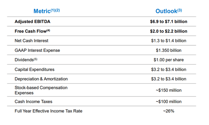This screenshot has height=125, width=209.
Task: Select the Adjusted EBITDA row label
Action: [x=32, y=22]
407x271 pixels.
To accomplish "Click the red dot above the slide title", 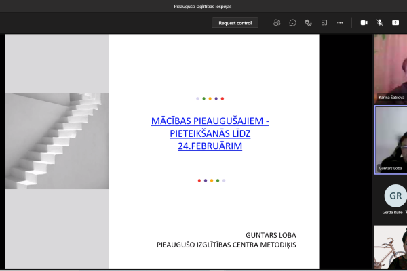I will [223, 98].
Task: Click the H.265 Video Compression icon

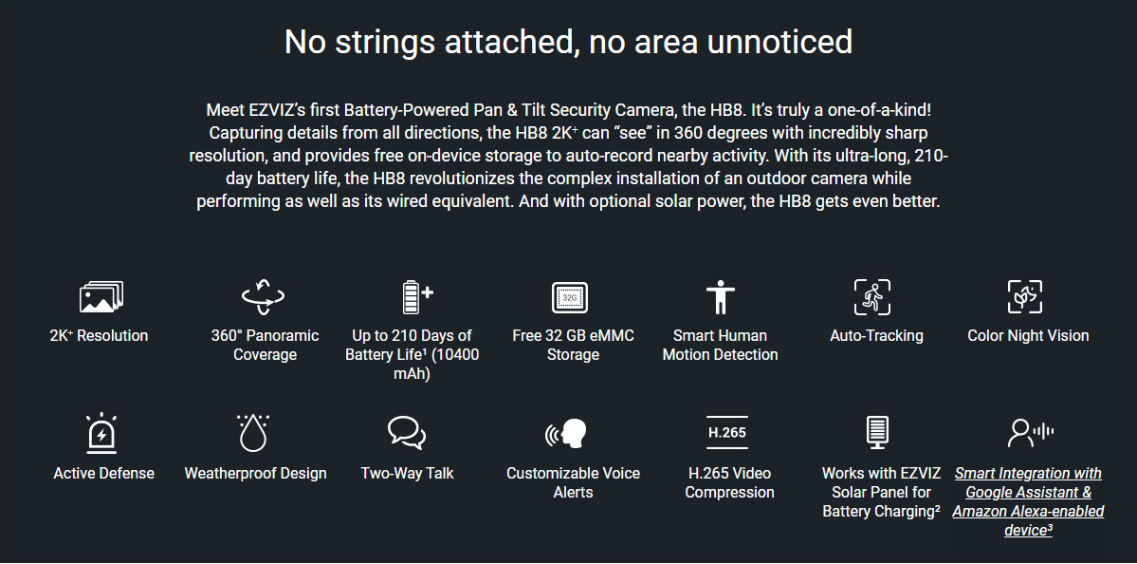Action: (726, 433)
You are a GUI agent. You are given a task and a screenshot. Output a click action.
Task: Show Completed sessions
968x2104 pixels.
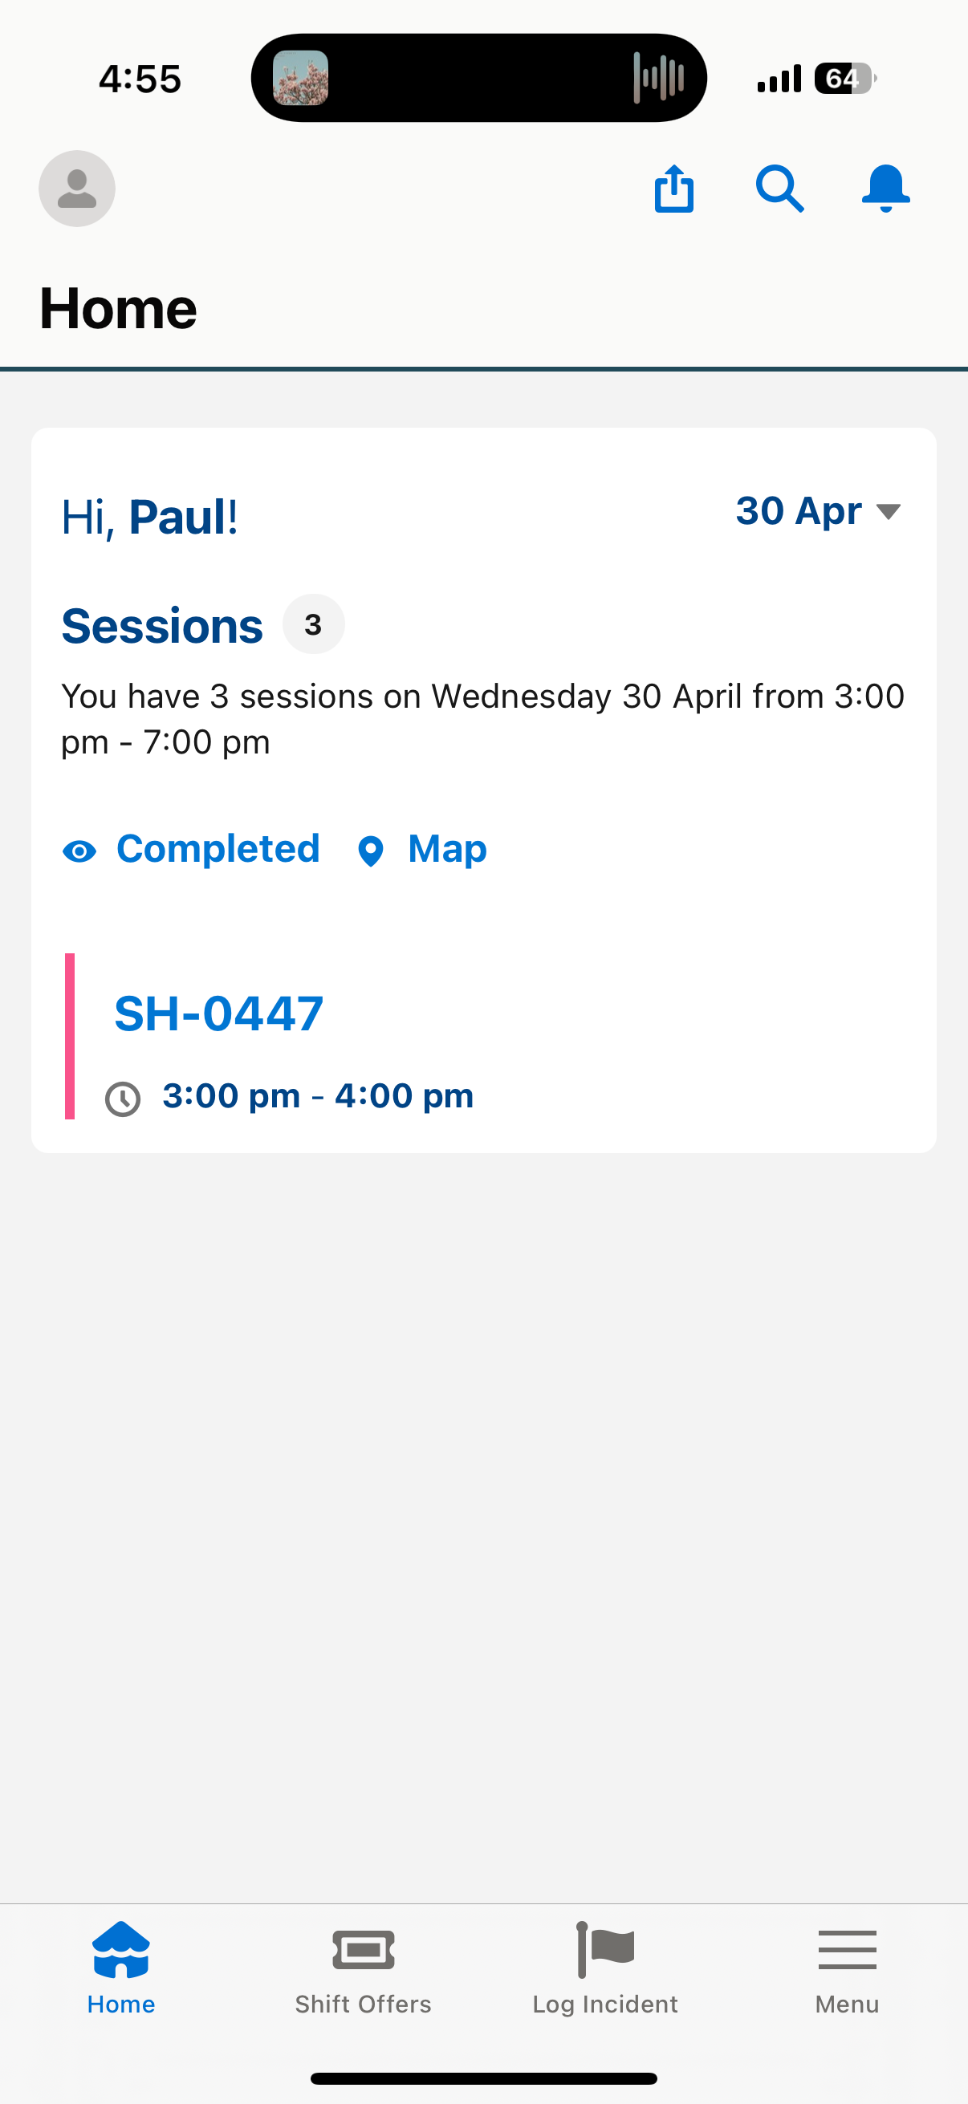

:::::

## Description of the task
Give again, word for word, the line containing "Task: Click the H.265 Video Compression icon" and every line after it to the end of the records; leave out the pictures.

## Exercise solution
Task: Click the H.265 Video Compression icon

Action: (726, 433)
You are a GUI agent. You are given a task and a screenshot. Output a click action.
Task: Show Completed sessions
968x2104 pixels.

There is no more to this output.